In the early 1900s, a Japanese chemist named Kikunae Ikeda discovered MSG as the result of his wife's cooking. As the story goes, when he asked her what gave her tofu soup its distinctly meaty flavor, she suggested that it came from the kombu, an umami-rich seaweed common in Japanese cuisine — also known as kelp. From the kombu, he isolated and extracted the MSG, patenting the salt and naming the flavor as well. That's right, the man who discovered MSG also named the fifth taste: umami.
MSG is a product of fermentation
These days, MSG is no longer derived from kombu, but it is still a product made from plants. Since the 1960s, MSG has been produced primarily through the fermentation of starchy products like sugarcane and corn. As these are fermented, they produce glutamic acid. To turn this acid into a salt, it is neutralized with the highly alkaline sodium hydroxide, also known as lye. What is left is a shelf-stable and perfectly safe salt that adds a significant savory, salty, umami boost to anything you choose to use it with.
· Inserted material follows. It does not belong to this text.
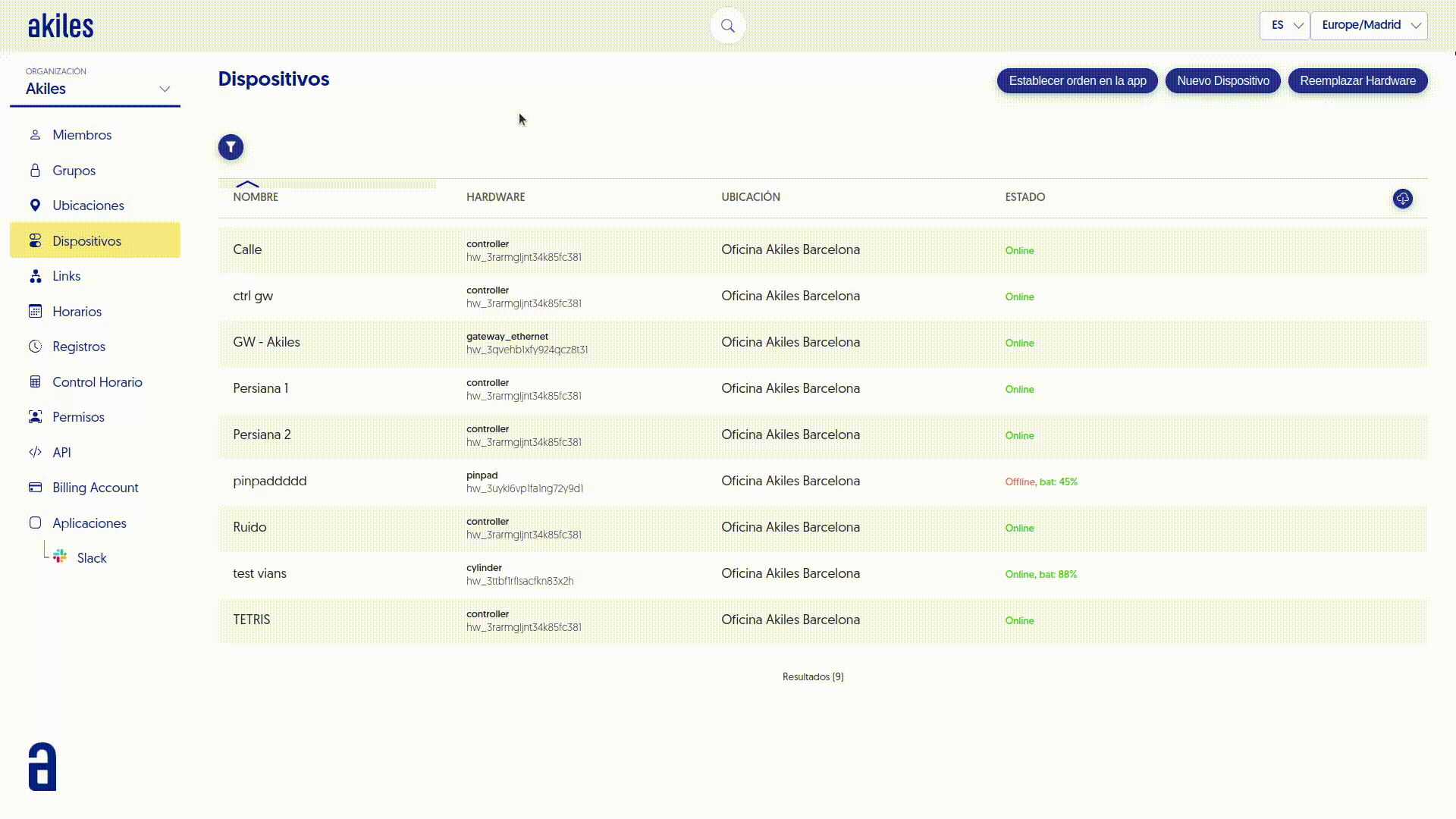Click Reemplazar Hardware button

pos(1357,81)
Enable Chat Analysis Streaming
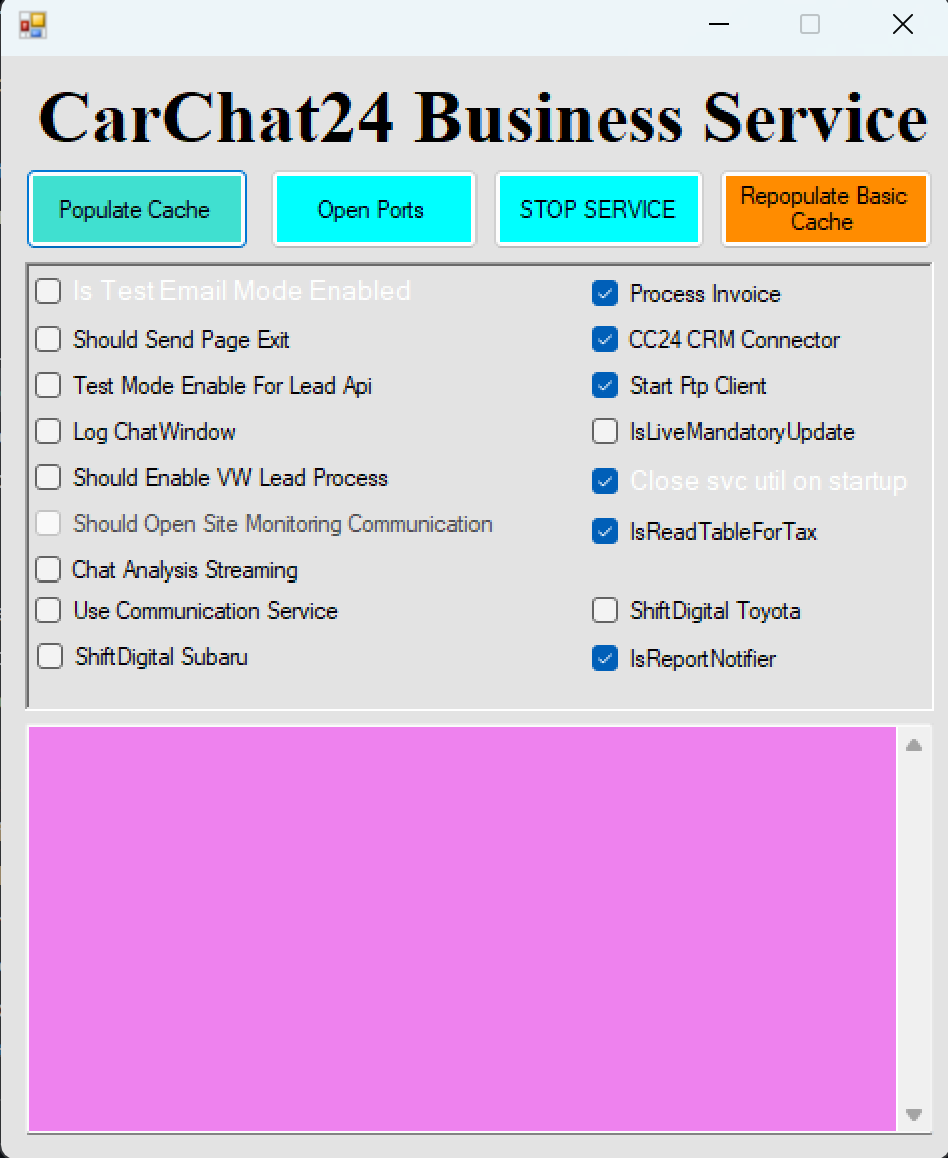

But if MSG is just a fermentation-derived amino acid salt, why would Aldi choose to exclude it from all its private-label products? Well, MSG has long been a controversial subject in the food world despite its charming origin story. While Aldi does freely admit that MSG is considered safe by the U.S. Food and Drug Administration (FDA) — as well as that it is naturally occurring in various foodstuffs — the chain cites customer preferences as the reason for excluding this seasoning. One can only assume that the brand has done its market research and knows what it is doing.
MSG is a powerful flavor enhancer, so cutting it across the board puts their products at a significant disadvantage when stacked against certain competitors. But such is the anti-MSG sentiment that a chain as large as Aldi feels that including it could have a negative effect on sales. So, what is the root of this MSG hate from consumers? Well, it's complicated.
Xenophobia may be to blame for this MSG hate
There was a time when it was common for some to blame MSG on certain adverse reactions, such as tingling skin, headache, heart palpitations, and nausea. While conversation about these MSG-induced episodes circulated widely, to this day science has not been able to show a link between MSG and these issues. In fact, it may all stem from a 1968 letter published in the New England Journal of Medicine, in which a doctor described a set of strange symptoms that overtook him after eating at a Chinese restaurant, pinning the reaction on ingredients like soy sauce, cooking wine, and, yes, MSG.
It was later admitted that this was a hoax, but that did not stop "Chinese Restaurant Syndrome" from spreading in the collective mind. As a result, Asian eateries often feel the need to tout MSG-free menus, while it is secretly slipped into all sorts of other foods. Processed foods like chips, fast food, frozen meals, soups, and condiments all commonly use MSG. And while those may not be the healthiest choices, there are lots of great ways to use MSG in your home cooking to add extra umami while also reducing sodium content — MSG only has about one-third as much sodium as table salt.
None of this is to say that Aldi's choice not to use MSG in its products is related to anything other than consumer opinions, as the brand itself indicates. It is only to say that MSG is one of the most heavily researched food additives thanks to all the misinformation over the years. In reality, although customer preference may be to avoid it, there really is no evidence that MSG is bad for you.